> Yapılacak iş:
Aşağıdaki kadın ve erkek üzerine yazıdan bir bölümü hiç değiştirmeden yazın: "- 1377 Okunma" sözlerinin geçtiği yerden başlayın, "seferinde anlaşılmaz kılacaktır." sözlerinden sonra durun.

++++ Verilen metin

- 1377 Okunma
- 8 Yorum
- 0 Beğeni
VE ALLAH KADINI YARATTI
’Yanımda kimse olmadığından değil yalnızlığım, yalnız olduğumu söyleyebileceğim kimsem olmadığından yalnızım ben.’
Mevlana
VE ALLAH KADINI YARATTI…
Kadın ve erkek = dişil ve eril = BİZ.
Biri olmaz ise diğeri hiç olmaz. Doğanın dengesi açısından vazgeçilmez ‘’iki’’ varlık. Peki, bu denge de kadının yeri neresidir, kadın ne hayali eder, ne ister?
“Kadına ulaşmak zordur.” “Kadını anlamak ve çözmek dünyanın en zor işidir” gibi…” sözleri sık duyarız erkeklerimizden. Oysa kadına ulaşmak, onun duvarlarını aşmak ve duygusal dünyasına girmek çok kolaydır.
Onun duygusal doğasına onu yaradan bir “görsel seçicilik” özelliğini eklemiştir. Bu seçici tavrı onu her seferinde anlaşılmaz kılacaktır.

++++++++
++++ Kayıtlar

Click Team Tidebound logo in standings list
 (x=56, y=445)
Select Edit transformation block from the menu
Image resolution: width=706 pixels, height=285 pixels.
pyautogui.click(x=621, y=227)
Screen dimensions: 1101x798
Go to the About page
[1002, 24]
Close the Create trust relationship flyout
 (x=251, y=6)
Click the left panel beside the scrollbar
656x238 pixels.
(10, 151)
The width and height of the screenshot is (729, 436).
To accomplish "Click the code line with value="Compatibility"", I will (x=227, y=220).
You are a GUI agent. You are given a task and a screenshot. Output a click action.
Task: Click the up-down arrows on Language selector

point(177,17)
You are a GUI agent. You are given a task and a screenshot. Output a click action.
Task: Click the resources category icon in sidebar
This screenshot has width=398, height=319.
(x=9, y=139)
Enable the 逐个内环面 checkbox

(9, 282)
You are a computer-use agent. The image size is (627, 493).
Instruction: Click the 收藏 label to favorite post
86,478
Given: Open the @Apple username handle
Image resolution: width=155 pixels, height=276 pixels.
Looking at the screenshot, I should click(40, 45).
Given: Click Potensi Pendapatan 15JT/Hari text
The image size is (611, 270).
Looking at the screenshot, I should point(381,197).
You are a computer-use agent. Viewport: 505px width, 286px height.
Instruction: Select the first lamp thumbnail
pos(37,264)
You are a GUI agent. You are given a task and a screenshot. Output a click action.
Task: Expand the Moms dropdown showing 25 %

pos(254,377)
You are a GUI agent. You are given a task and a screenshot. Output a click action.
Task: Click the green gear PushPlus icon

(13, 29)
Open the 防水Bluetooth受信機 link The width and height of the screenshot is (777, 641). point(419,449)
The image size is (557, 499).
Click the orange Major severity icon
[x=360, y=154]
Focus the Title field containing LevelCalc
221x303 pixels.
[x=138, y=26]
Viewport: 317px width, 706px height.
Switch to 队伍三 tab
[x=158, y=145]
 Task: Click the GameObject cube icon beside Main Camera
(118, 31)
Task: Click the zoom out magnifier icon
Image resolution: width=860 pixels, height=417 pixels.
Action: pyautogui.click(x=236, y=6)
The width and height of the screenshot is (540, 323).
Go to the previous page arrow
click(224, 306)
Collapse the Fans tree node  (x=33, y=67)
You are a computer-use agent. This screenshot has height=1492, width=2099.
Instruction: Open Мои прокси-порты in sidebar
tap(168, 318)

++++++++

> Alıştırmanın yanıtı:
- 1377 Okunma
- 8 Yorum
- 0 Beğeni
VE ALLAH KADINI YARATTI
’Yanımda kimse olmadığından değil yalnızlığım, yalnız olduğumu söyleyebileceğim kimsem olmadığından yalnızım ben.’
Mevlana
VE ALLAH KADINI YARATTI…
Kadın ve erkek = dişil ve eril = BİZ.
Biri olmaz ise diğeri hiç olmaz. Doğanın dengesi açısından vazgeçilmez ‘’iki’’ varlık. Peki, bu denge de kadının yeri neresidir, kadın ne hayali eder, ne ister?
“Kadına ulaşmak zordur.” “Kadını anlamak ve çözmek dünyanın en zor işidir” gibi…” sözleri sık duyarız erkeklerimizden. Oysa kadına ulaşmak, onun duvarlarını aşmak ve duygusal dünyasına girmek çok kolaydır.
Onun duygusal doğasına onu yaradan bir “görsel seçicilik” özelliğini eklemiştir. Bu seçici tavrı onu her seferinde anlaşılmaz kılacaktır.